§ HOW TO COMPLETE THIS TASK
Each line from the one containing "Task: Expand the styles gallery more arrow" through the last line of the records is to be repeated exactly, with all pictures left out.

————————

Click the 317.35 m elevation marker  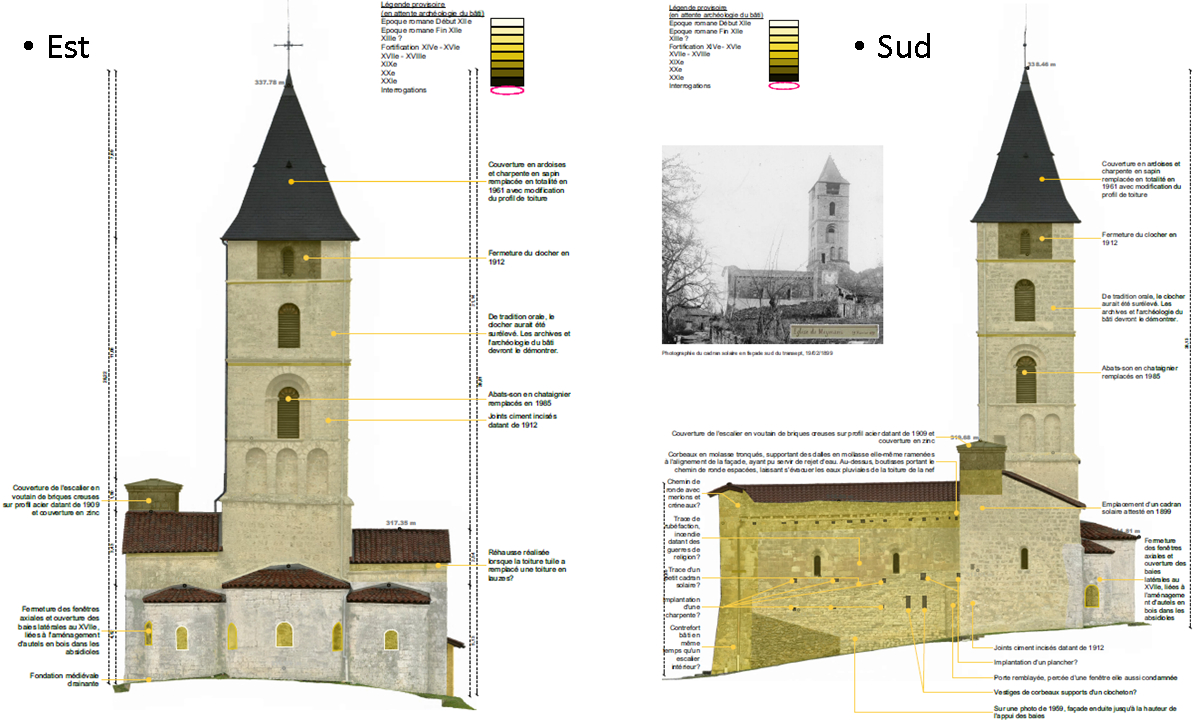click(402, 523)
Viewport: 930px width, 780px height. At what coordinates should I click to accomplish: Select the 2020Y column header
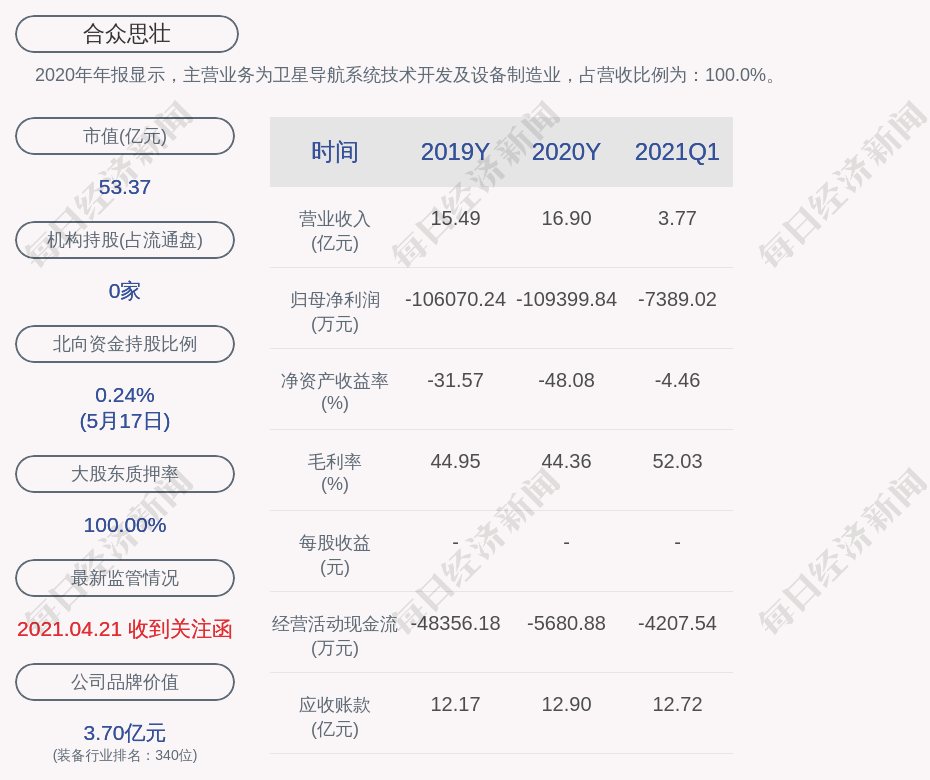[566, 152]
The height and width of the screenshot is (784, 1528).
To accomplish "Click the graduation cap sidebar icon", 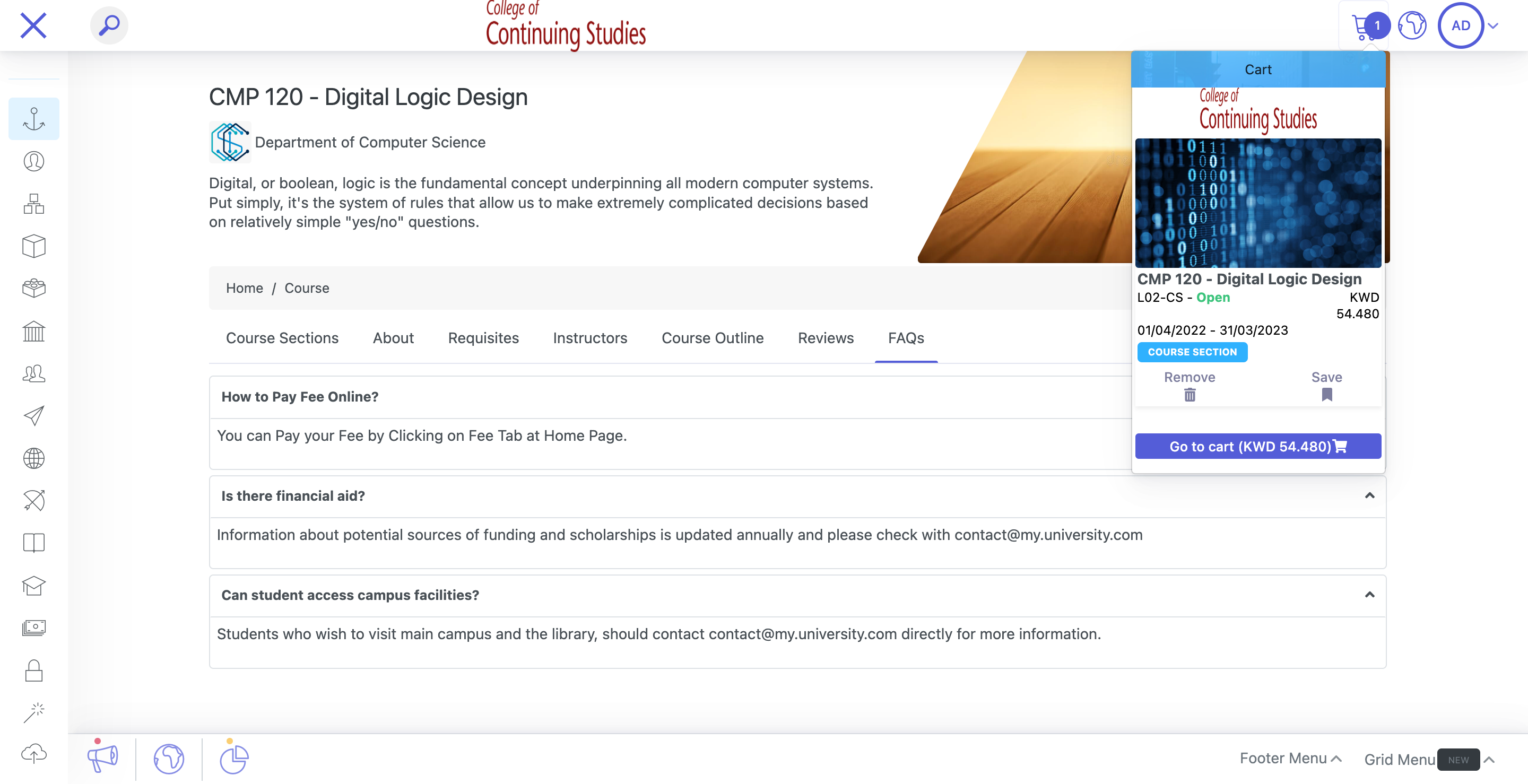I will tap(34, 585).
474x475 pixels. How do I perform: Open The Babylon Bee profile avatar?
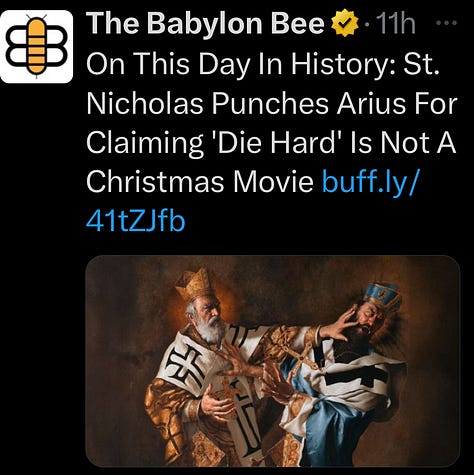pyautogui.click(x=36, y=46)
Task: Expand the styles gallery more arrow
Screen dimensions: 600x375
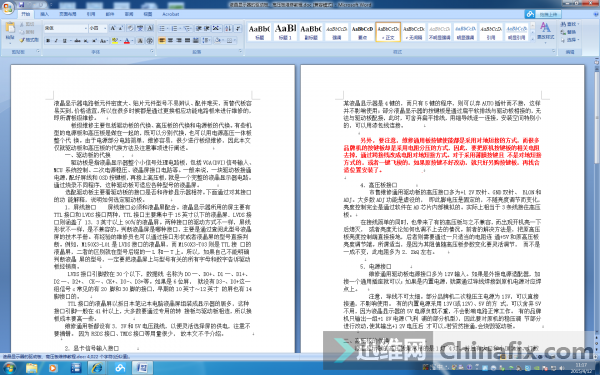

————————

§ RESULT FOR THIS TASK
Task: Expand the styles gallery more arrow
Screen dimensions: 600x375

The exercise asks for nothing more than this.